> **Challenge A**
Rewrite the passage about the Monday-night singing duo, beginning at the words "That last line" and stopping after "drink of choice.", with "hooch" changed to "moonshine".
> **Challenge B**
Carry the passage about the Monday-night singing duo forward from its final sentence.

> **Text to read**
That last line is delivered with a punched-up Southern accent and a laugh, as Susannah Weaver and fellow singer-songwriter Lynn Conover traded stories about their wild childhood hooch. It's that spirit that has inspired many of the songs they've been singing together at the White Eagle for the past seven years. Officially, Monday nights have been a showcase for these two women with beautifully blending voices to sing songs from their deep and varied songbooks. Unofficially, it's been an evening of sad songs inspired by the lonesome wanderer's drink of choice.
The White Eagle has been a fitting locale for the duo to sing the songs of John Prine, Jimmie Dale Gilmore, Jim Boyer and, if you're lucky, David Bowie. The lights are dim, the walls are dark wood, and the "hard stuff" is in abundance. But this past Monday, Little Sue and Conover played their last show after a dispute with the venue over a change in their pay. Now the duo will be spinning those tales to crowd at Pasta Bangs, where the whiskey also flows, but the water of life just won't taste the same.
Of course, booze takes more life than it gives. But if there's any liquid that duplicates and accompanies the highs and lows of everyday existence more than a good bottle of Jack Daniel's, nobody has found it-or at least the musicians haven't.

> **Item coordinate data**

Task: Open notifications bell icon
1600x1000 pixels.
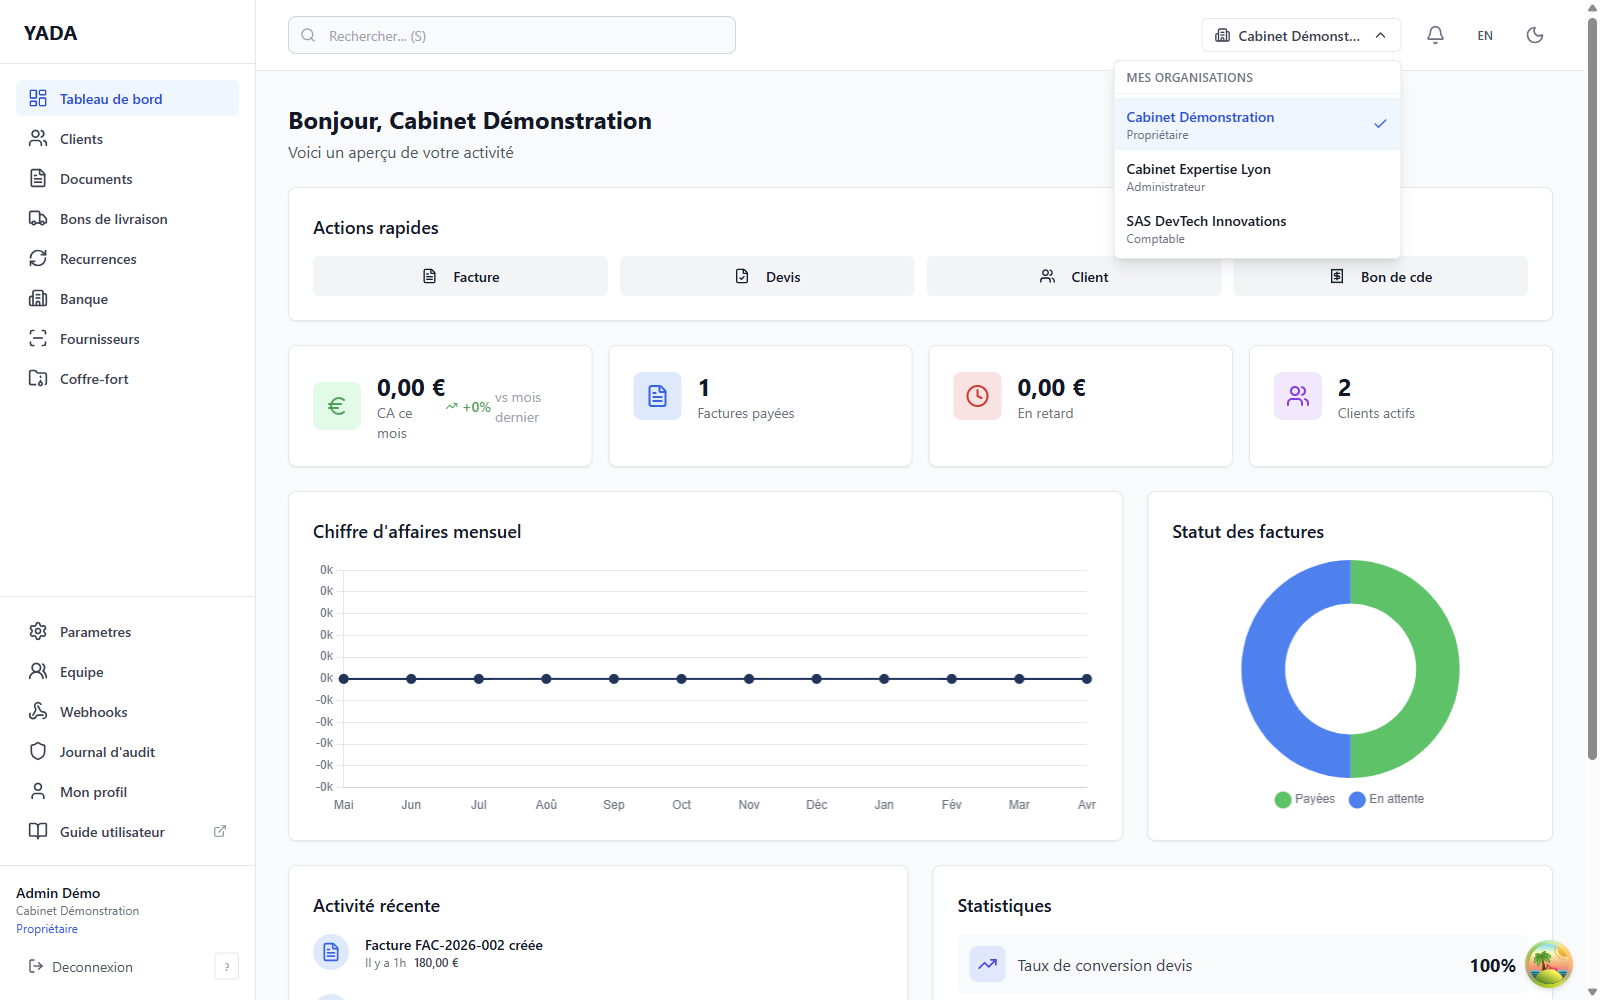Action: click(x=1435, y=35)
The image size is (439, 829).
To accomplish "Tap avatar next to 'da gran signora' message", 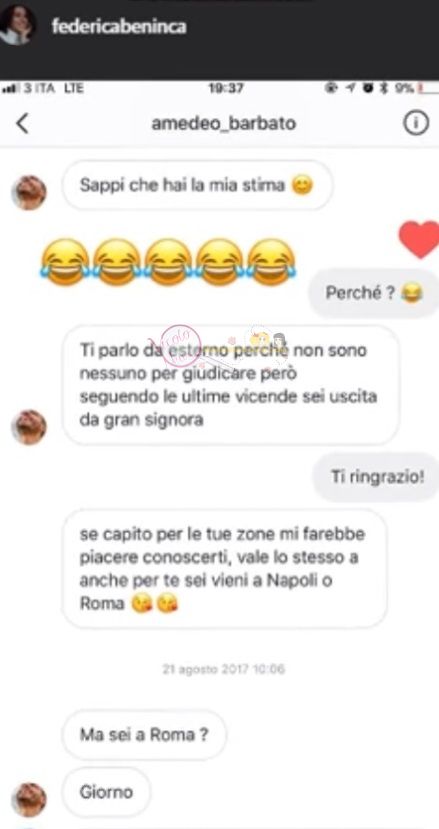I will click(29, 427).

> **Result A**
That last line is delivered with a punched-up Southern accent and a laugh, as Susannah Weaver and fellow singer-songwriter Lynn Conover traded stories about their wild childhood moonshine. It's that spirit that has inspired many of the songs they've been singing together at the White Eagle for the past seven years. Officially, Monday nights have been a showcase for these two women with beautifully blending voices to sing songs from their deep and varied songbooks. Unofficially, it's been an evening of sad songs inspired by the lonesome wanderer's drink of choice.

> **Result B**
Little Sue's youthful tale of J&B and the bus is the beginning of what will be a very long conversation about that relationship. The goal? To uncover the reasons the bottle has inspired hundreds of musicians to sing its healing powers or damn its devilish consequences. But it's difficult to have a conversation about the comforts of moonshine without the guest of honor present, and soon the conversation spirals into nonsense, the only lessons learned coming from a buzzing head, a warm belly and the stories these women can tell.
"The first time I drank whiskey was for my 21st birthday," recalls Conover. "A bunch of people were coming up to my trailer in the woods, and some idiot brought up a bottle of Jack Daniel's Green and I, of course, partook of most of it. They all left, and I passed out behind my woodshed."
It doesn't get much more illuminating than that, which is what Little Sue has been trying to tell me all night.
"You're trying to get to the mystery of whiskey, and you just can't do it," she says. "It just works in some way, and people will just keep on writing songs about it, for it, because of it and in spite of it."